|U.S. Patent and Trademark Office|
As a patent examiner in the business methods / finance area, my work-related interests are patent law and the subject matter that I examine (finance). My other interests are philosophical logic, the foundations of mathematics, and their relevance to other fields (e.g. physics).
Quantum Electrodynamics (QED) Renormalizaion is a logical paradox, and thus is mathematically invalid. It converts divergent series into finite values by use of the Euler-Mascheroni constant. The definition of this constant is a conditionally convergent series. But the Riemann Series Theorem proves that any conditionally convergent series can be rearranged to be divergent. This contradiction (a series that is both convergent and divergent) violates the Law of Non-Contradiction (LNC) in "classical" and intuitionistic logics, and thus is a paradox in these logics. This result also violates the commutative and associative properties of addition, and the one-to-two mapping from domain to range violates the definition of a function in Zermelo-Fraenkel set theory.
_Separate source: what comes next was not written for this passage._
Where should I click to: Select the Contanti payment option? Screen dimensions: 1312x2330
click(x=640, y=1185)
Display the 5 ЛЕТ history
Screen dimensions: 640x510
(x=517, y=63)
In addition, Zeta Function Regularization is logically and mathematically invalid. It equates two definitions of the Zeta function: the Dirichlet series definition, and Riemann's definition. For domain values in the half-plane of "analytic continuation", the two definitions contradict: the former is divergent and the latter is convergent. Equating these contradictory definitions there creates a paradox (if both are true), or is logically invalid (if one is true and the other false). We show that Riemann's definition is false, because its derivation includes a contradiction: the use of both the Hankel contour and Cauchy's integral theorem. Also, a third definition of the Zeta function is proven to be false. The Zeta function is exclusively defined by the Dirichlet series, which has no zeros (and therefore the Riemann hypothesis is a paradox).
According to a proof in Euclidean geometry of the "Cardinality of the Continuum", that is attributed to Georg Cantor, a line has as many points as any line segment (not inclusive of the two end points). However, this proof uses parallel lines, and therefore assumes Euclid's Parallel Postulate as an axiom. But Non-Euclidean geometries have alternative axioms. In Hyperbolic geometry, at any point off of a given line, there are a plurality of lines parallel to the given line. In Elliptic geometry (which includes Spherical geometry), no lines are parallel, so two lines always intersect. In Absolute geometry, neither Euclid's parallel postulate nor its alternatives are axioms. We provide an example in Spherical geometry and an example in Hyperbolic geometry wherein the "Cardinality of the Continuum" is false. Therefore the "Cardinality of the Continuum" is also false in Absolute geometry. So the "Continuum Hypothesis" is false too, because it assumes that the "Cardinality of the Continuum" is true.